BEGIN

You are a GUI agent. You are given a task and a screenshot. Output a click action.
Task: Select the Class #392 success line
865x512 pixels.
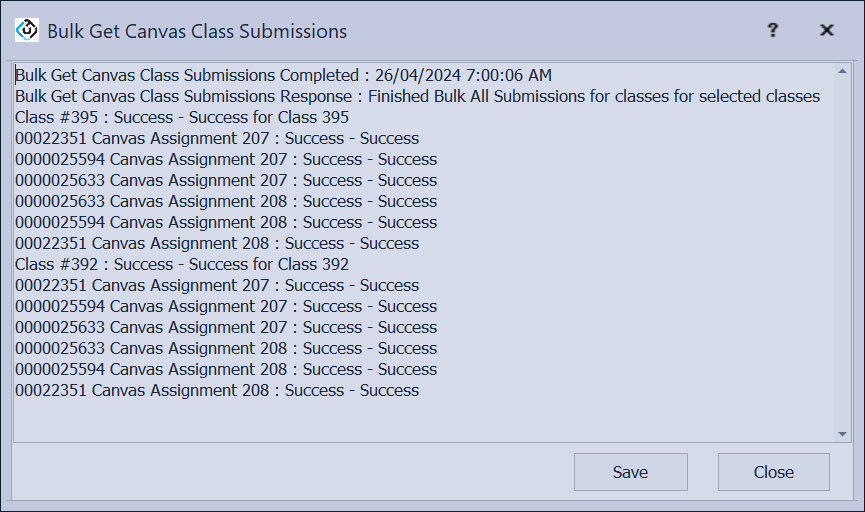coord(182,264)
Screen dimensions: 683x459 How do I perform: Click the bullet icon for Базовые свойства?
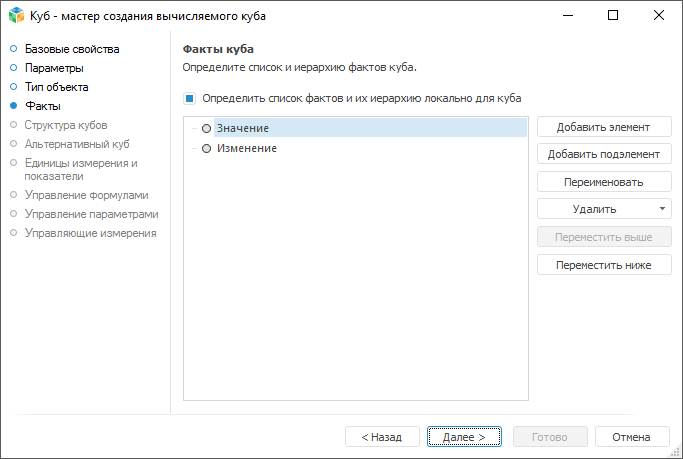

END

## Work item
Omitting all pictures, copy the preceding entries without any alteration.

## Answer to this task
You are a GUI agent. You are given a task and a screenshot. Output a click action.
Task: Select the Class #392 success line
865x512 pixels.
coord(182,264)
Screen dimensions: 683x459 How do I perform: Click the bullet icon for Базовые свойства?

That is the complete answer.